» TASK TO CARRY OUT:
The output must be the data, printed exactly as written.

» Collected data entries:
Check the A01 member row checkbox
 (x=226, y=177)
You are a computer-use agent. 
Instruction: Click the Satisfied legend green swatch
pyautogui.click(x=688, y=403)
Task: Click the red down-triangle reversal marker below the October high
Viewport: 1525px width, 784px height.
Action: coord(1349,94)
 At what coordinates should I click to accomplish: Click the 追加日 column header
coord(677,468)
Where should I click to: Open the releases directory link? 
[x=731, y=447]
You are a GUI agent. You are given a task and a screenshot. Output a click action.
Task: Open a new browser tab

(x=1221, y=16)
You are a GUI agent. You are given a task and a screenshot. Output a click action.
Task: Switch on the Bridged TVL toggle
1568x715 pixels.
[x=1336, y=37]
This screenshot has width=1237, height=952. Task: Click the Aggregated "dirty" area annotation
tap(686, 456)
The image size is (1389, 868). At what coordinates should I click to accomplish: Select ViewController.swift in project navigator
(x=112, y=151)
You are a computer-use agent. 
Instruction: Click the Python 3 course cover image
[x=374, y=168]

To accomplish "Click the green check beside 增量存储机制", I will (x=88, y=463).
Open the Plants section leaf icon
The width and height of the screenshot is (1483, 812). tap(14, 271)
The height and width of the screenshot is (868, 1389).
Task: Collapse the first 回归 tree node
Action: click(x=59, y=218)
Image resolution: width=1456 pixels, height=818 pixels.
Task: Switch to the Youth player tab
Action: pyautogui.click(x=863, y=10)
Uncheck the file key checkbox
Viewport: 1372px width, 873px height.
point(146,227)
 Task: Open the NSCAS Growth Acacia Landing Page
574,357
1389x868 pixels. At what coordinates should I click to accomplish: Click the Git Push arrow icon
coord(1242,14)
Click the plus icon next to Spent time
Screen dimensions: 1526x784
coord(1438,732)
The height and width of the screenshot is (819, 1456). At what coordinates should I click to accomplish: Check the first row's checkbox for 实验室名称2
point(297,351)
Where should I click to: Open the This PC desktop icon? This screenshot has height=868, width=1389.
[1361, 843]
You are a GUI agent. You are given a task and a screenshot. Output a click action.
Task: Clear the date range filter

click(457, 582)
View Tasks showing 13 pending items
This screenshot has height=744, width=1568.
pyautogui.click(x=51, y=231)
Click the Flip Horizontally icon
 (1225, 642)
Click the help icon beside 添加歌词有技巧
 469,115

» RESPONSE BOX:
Check the A01 member row checkbox
 (x=226, y=177)
You are a computer-use agent. 
Instruction: Click the Satisfied legend green swatch
pyautogui.click(x=688, y=403)
Task: Click the red down-triangle reversal marker below the October high
Viewport: 1525px width, 784px height.
Action: coord(1349,94)
 At what coordinates should I click to accomplish: Click the 追加日 column header
coord(677,468)
Where should I click to: Open the releases directory link? 
[x=731, y=447]
You are a GUI agent. You are given a task and a screenshot. Output a click action.
Task: Open a new browser tab

(x=1221, y=16)
You are a GUI agent. You are given a task and a screenshot. Output a click action.
Task: Switch on the Bridged TVL toggle
1568x715 pixels.
[x=1336, y=37]
This screenshot has width=1237, height=952. Task: Click the Aggregated "dirty" area annotation
tap(686, 456)
The image size is (1389, 868). At what coordinates should I click to accomplish: Select ViewController.swift in project navigator
(x=112, y=151)
You are a computer-use agent. 
Instruction: Click the Python 3 course cover image
[x=374, y=168]

To accomplish "Click the green check beside 增量存储机制", I will (x=88, y=463).
Open the Plants section leaf icon
The width and height of the screenshot is (1483, 812). tap(14, 271)
The height and width of the screenshot is (868, 1389).
Task: Collapse the first 回归 tree node
Action: click(x=59, y=218)
Image resolution: width=1456 pixels, height=818 pixels.
Task: Switch to the Youth player tab
Action: pyautogui.click(x=863, y=10)
Uncheck the file key checkbox
Viewport: 1372px width, 873px height.
point(146,227)
 Task: Open the NSCAS Growth Acacia Landing Page
574,357
1389x868 pixels. At what coordinates should I click to accomplish: Click the Git Push arrow icon
coord(1242,14)
Click the plus icon next to Spent time
Screen dimensions: 1526x784
coord(1438,732)
The height and width of the screenshot is (819, 1456). At what coordinates should I click to accomplish: Check the first row's checkbox for 实验室名称2
point(297,351)
Where should I click to: Open the This PC desktop icon? This screenshot has height=868, width=1389.
[1361, 843]
You are a GUI agent. You are given a task and a screenshot. Output a click action.
Task: Clear the date range filter

click(457, 582)
View Tasks showing 13 pending items
This screenshot has height=744, width=1568.
pyautogui.click(x=51, y=231)
Click the Flip Horizontally icon
 (1225, 642)
Click the help icon beside 添加歌词有技巧
 469,115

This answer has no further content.